C’est en effet un souci. La diversité est essentielle dans tous les domaines, y compris dans la sécurité. Quand les femmes sont sous représentées, on limite les perspectives, les idées, les expériences qui pourraient être apportés à un un domaine. La diversité favorise l’innovation, la créativité et la résolution de problèmes car elle permet d’avoir des approches différentes.
En excluant les femmes, on se prive aussi d’une partie des talents et des compétences disponibles, car il est indéniable que les femmes ont des compétences techniques et analytiques qui sont précieuses. Cela va limiter le potentiel de l’industrie à recruter de meilleurs professionnels.
Enfin, le manque de représentation dans la sécurité crée un environnement où les femmes se sentent exclues et peu soutenues, et cela peut les dissuader d’envisager une carrière dans ce domaine, ce qui contribuera à perpétuer le déséquilibre.
La sécurité est un secteur en pleine croissance et en forte demande, et si on ne peut pas attirer davantage de femmes, on limite leur accès à des opportunités de carrières intéressantes et bien rémunérées. Cela va aussi perpétuer des inégalités économiques déjà existantes.
Quelles solutions ? Plusieurs actions sont possibles :
- Au niveau des acteurs publics, élaborer et mettre en œuvre des politiques de diversité et inclusion, mettre en place de programmes de formation sur les biais inconscients, pour aider les employés à reconnaître leurs propres biais et les atténuer.
- Au niveau des acteurs privés, favoriser une culture d’entreprise tournée vers l’ouverture, le respect et l’inclusion. De la même façon, sensibiliser sur les biais inconscients.

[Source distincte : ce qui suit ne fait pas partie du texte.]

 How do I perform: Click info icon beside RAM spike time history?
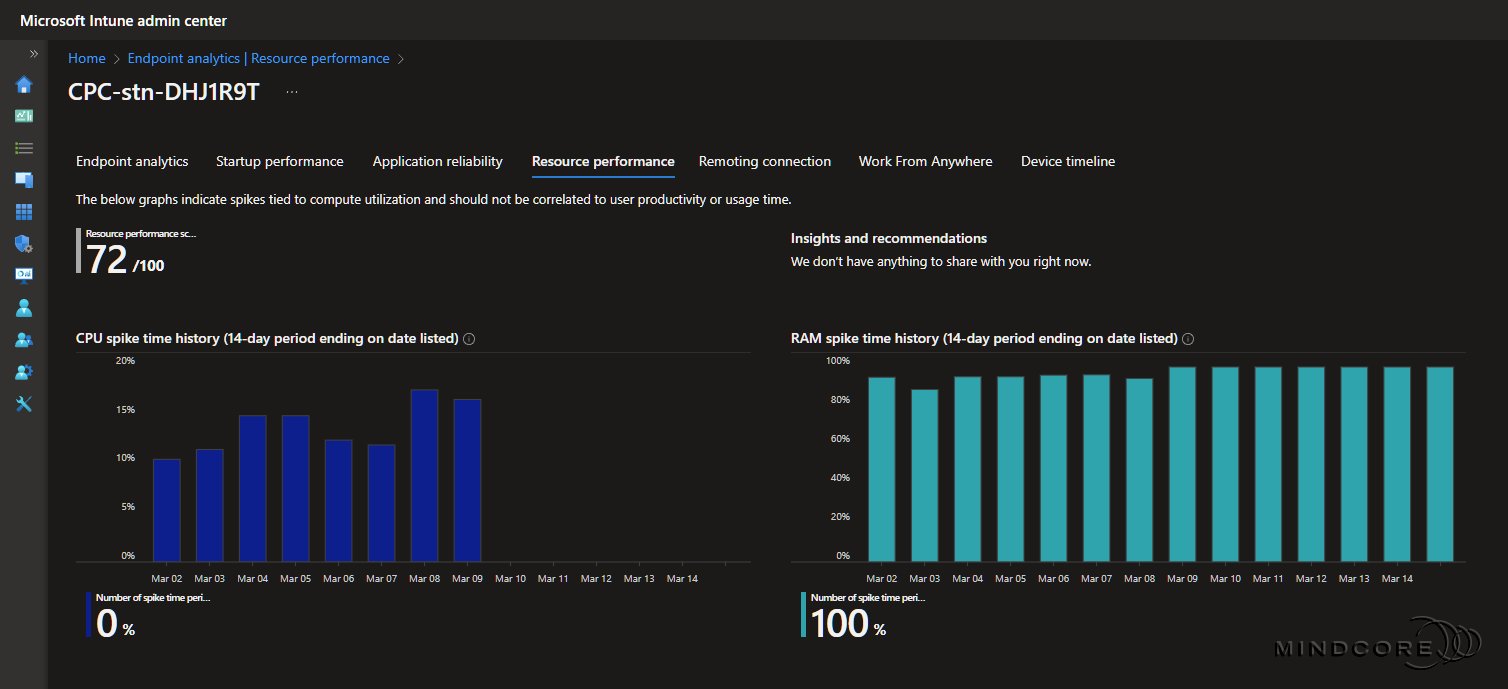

- Au niveau individuel, chacun peut contribuer à créer une culture de travail plus inclusive en encourageant l’ouverture et le respect envers ses collègues, en interpellant des situations qui paraissent choquantes. Également, se former pour mieux comprendre ses biais et les préjugés, et remettre en question les stéréotypes afin de créer un environnement de travail plus inclusif.